BC Green Party Sonia Furstenau
(BC Green Party leader Sonia Furstenau/Twitter)

Political leaders in the Cowichan Valley have taken to social media to call out a spike in racist posts following outbreaks in local First Nation communities.

Over the weekend, Duncan mayor Michelle Staples, North Cowichan mayor Al Siebring, and Green Party leader and Cowichan Valley MLA Sonia Furstenau have all posted to Facebook expressing concern with a rise in hateful messages towards indigenous people online.

The leaders say that they have all witnessed an increase in racist posts since Cowichan Tribes and other Island First Nations announced COVID-19 outbreaks.

“I’ve been extremely concerned with some of the posts I’ve been seeing in the past few days with respect to the COVID outbreak among the Cowichan Tribes community,” Siebring stated on Sunday.

“Some of the posts I’ve seen are vile; filled with racism and an “us/them” mentality. They are fear-based, and they are inappropriate.”

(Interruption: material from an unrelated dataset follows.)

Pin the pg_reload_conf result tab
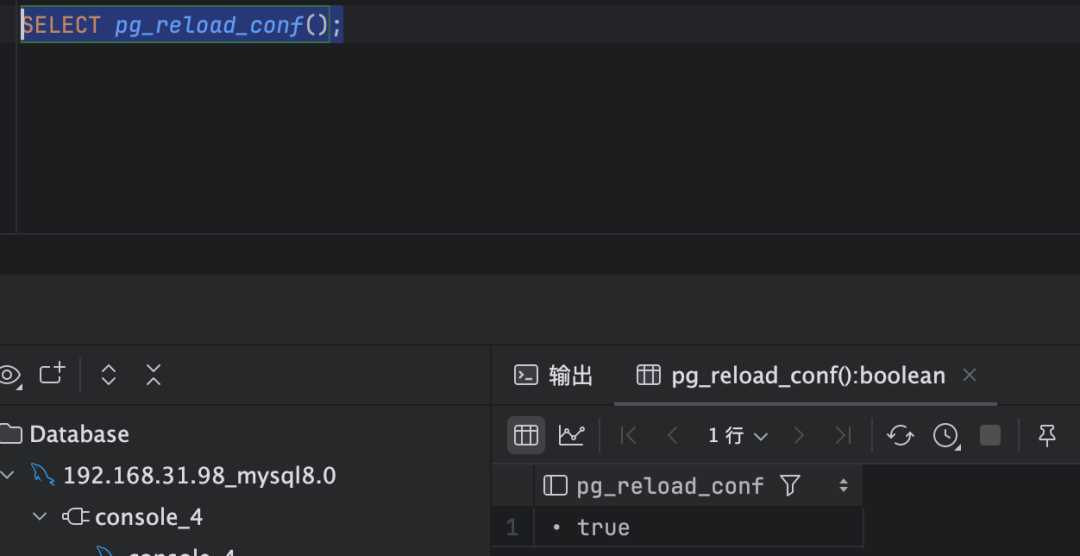 1047,435
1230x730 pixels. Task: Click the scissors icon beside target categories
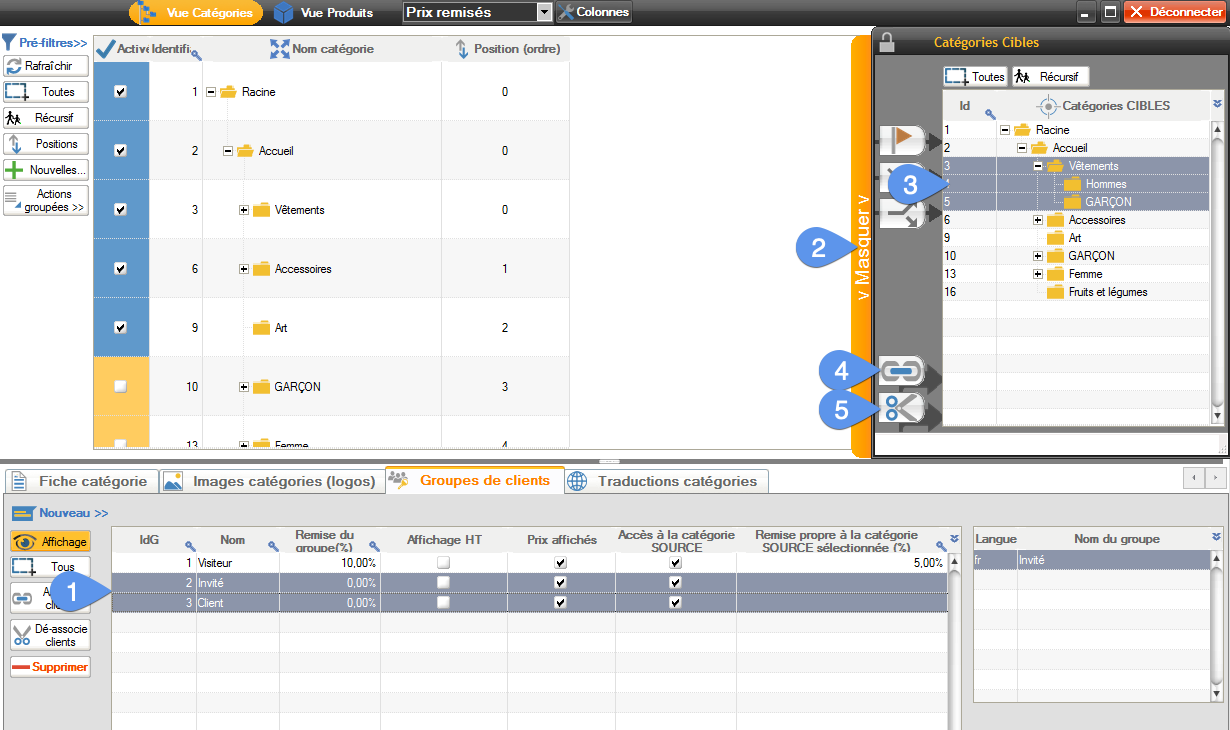[x=900, y=407]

The North Cowichan mayor added that the posts left him feeling angry and disappointed.

Staples, his counterpart in Duncan, called on locals to speak up when they see racist or discriminatory comments and to “choose kindness” in confronting the pandemic.

“This is the time for each of us to remember that this virus does not care who we are or where we are from, it does not discriminate, only we can do that,” the Duncan mayor stated on Saturday.

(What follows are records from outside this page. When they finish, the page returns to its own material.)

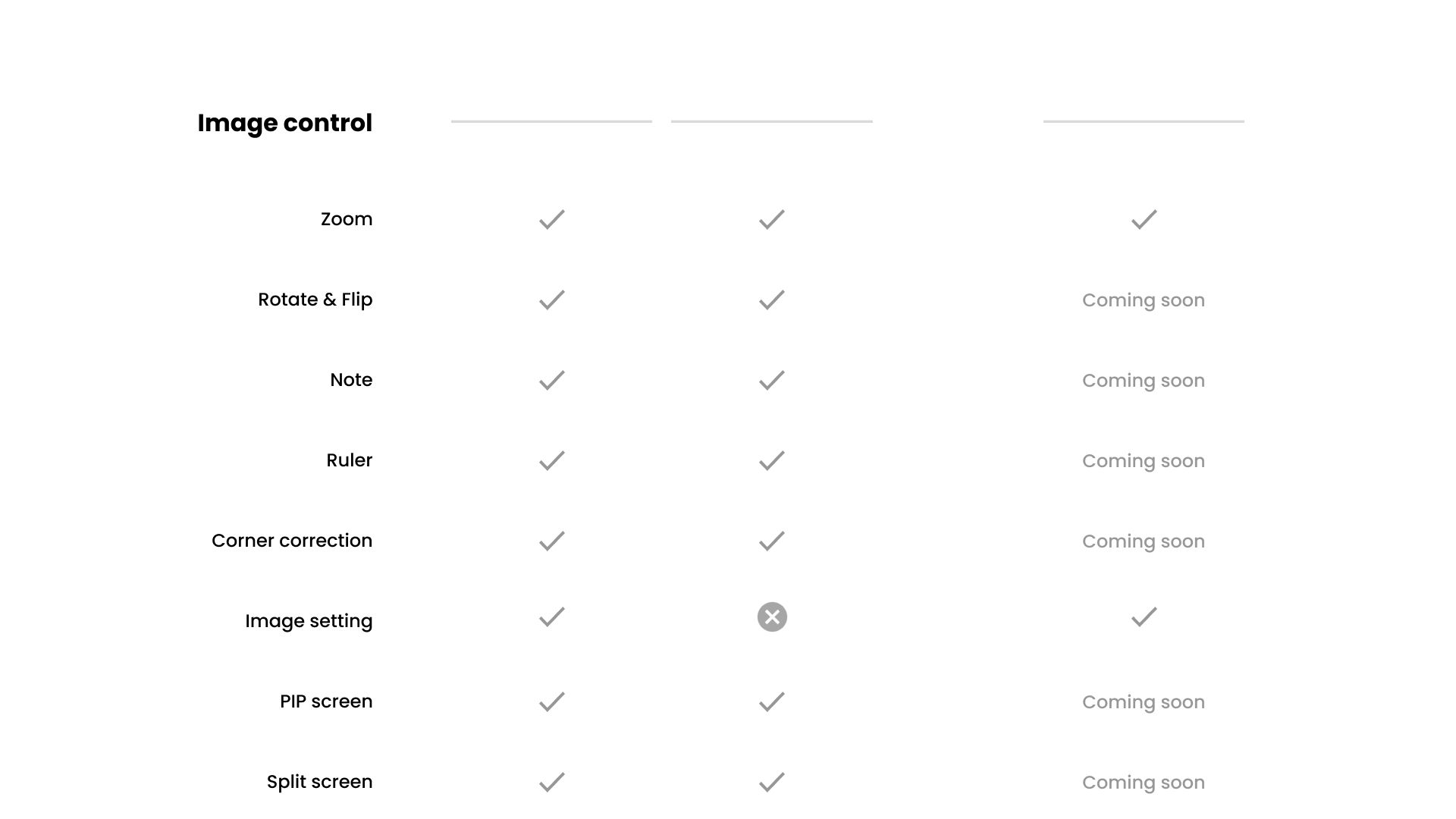
Task: Click the Zoom feature label
Action: [x=347, y=219]
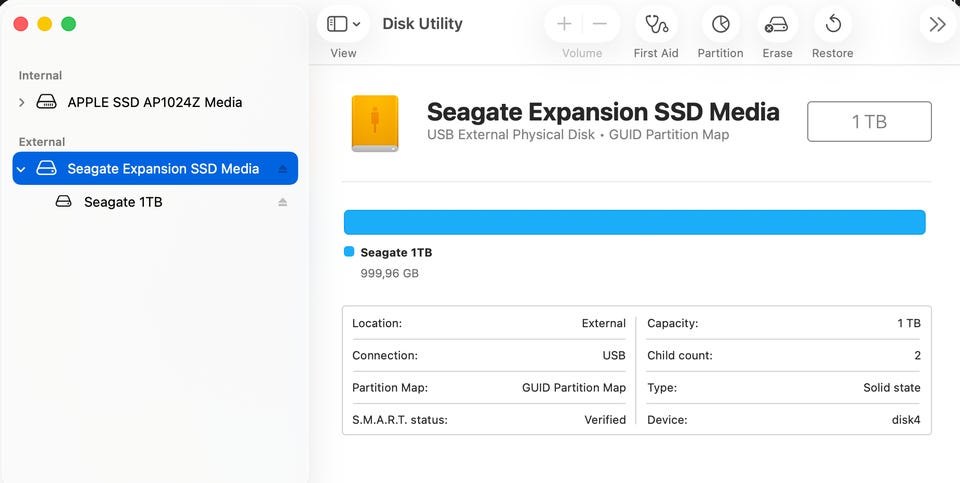Viewport: 960px width, 483px height.
Task: Run First Aid on the disk
Action: coord(656,25)
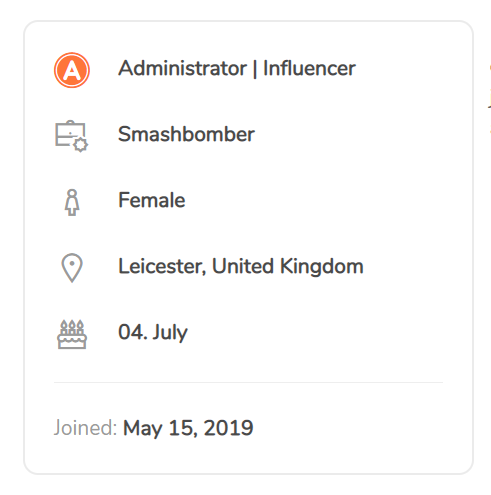The width and height of the screenshot is (491, 495).
Task: Click the 04. July birthday text
Action: 153,332
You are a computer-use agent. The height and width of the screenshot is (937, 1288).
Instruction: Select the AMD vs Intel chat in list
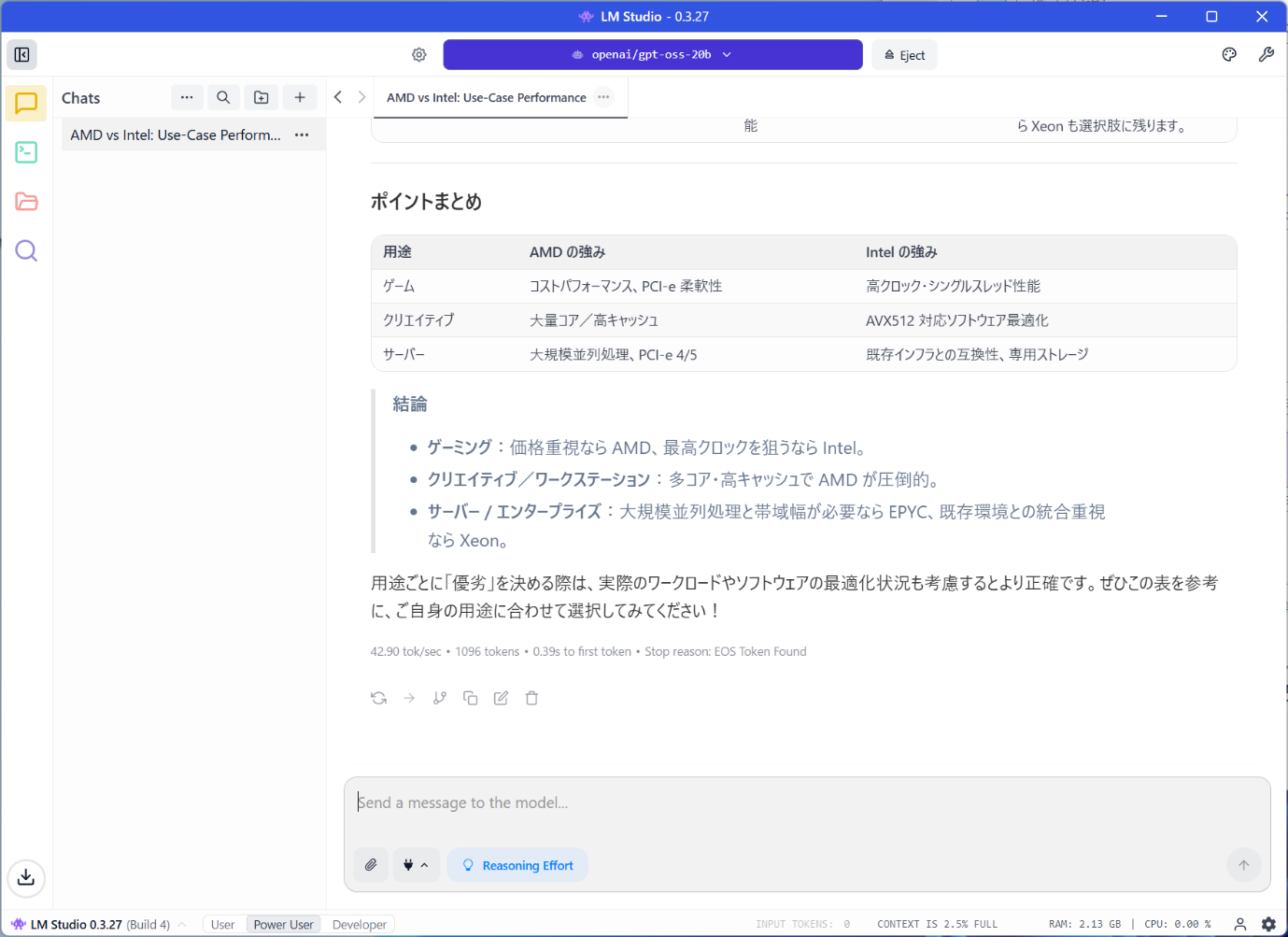(176, 135)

She added that First Nations fall under their own health jurisdiction, which is why details on the outbreaks have differed from those provided by Island Health and authorities elsewhere.

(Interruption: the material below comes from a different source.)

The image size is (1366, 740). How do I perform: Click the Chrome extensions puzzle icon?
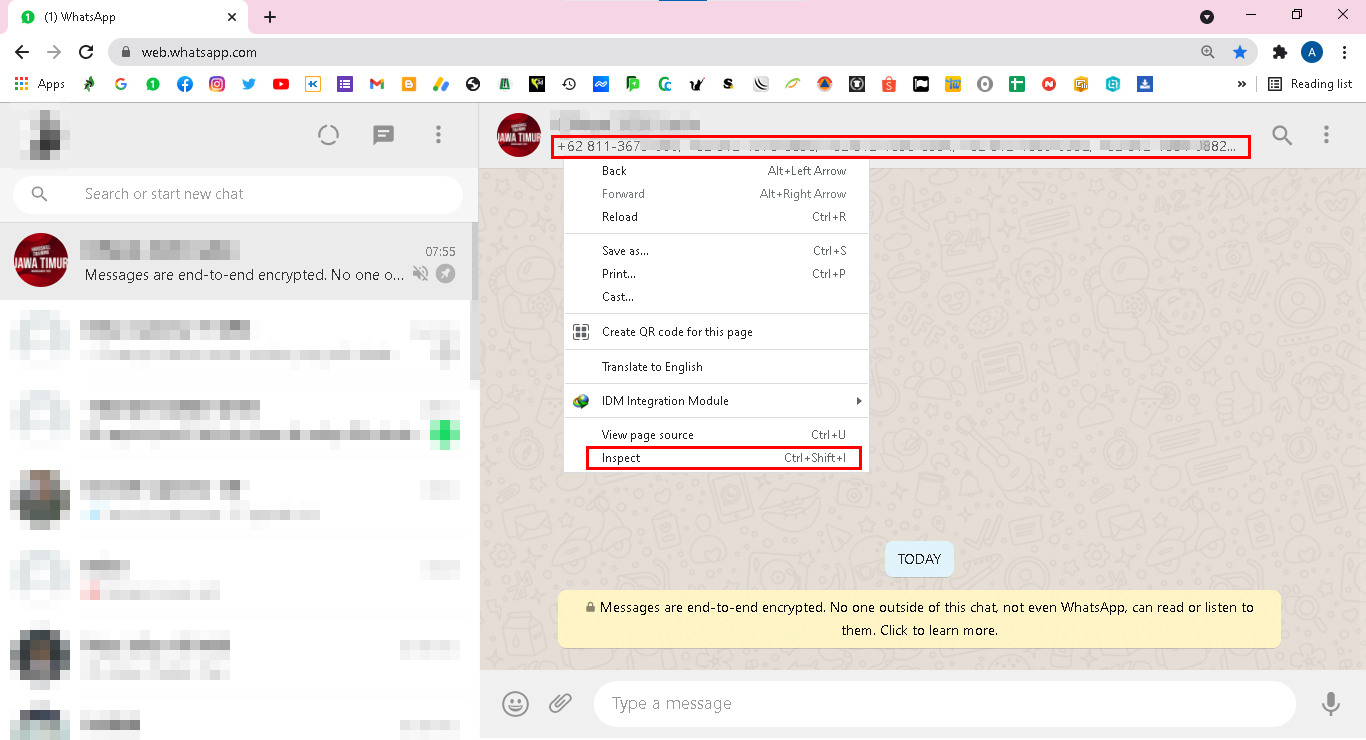[x=1279, y=51]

Staples also linked to Cowichan Tribes’ January 8th update from Chief William Seymour and Acting General Manager Derek Thompson in her post.

Green Leader Sonia Furstenau said Thompson had personally reached out to her about the racism members of Cowichan Tribes and other First Nations have been experiencing.

“When I read his note I felt sadness and shame, but I was not surprised,” the MLA for Cowichan Valley stated on Sunday.

“When the news broke that cases were on the reserve, and the shelter-in-place order was issued, my first thought was to the health of the elders, and my second thought was to the reaction of those who still choose to discriminate based on race.”

She also echoed Staples’ comments that Cowichan Tribes provides their COVID-19 statistics separately from Island Health, and pointed out that the community has taken strict measures to control the spread of the virus, including a shelter-in-place order.

Furstenau went on to say that there is no room for racism in the fight against COVID-19.

“We have two choices as a community right now: to unite in our effort to protect our most vulnerable from this devastating virus, or to turn on our neighbours at the moment they need us most,” she stated.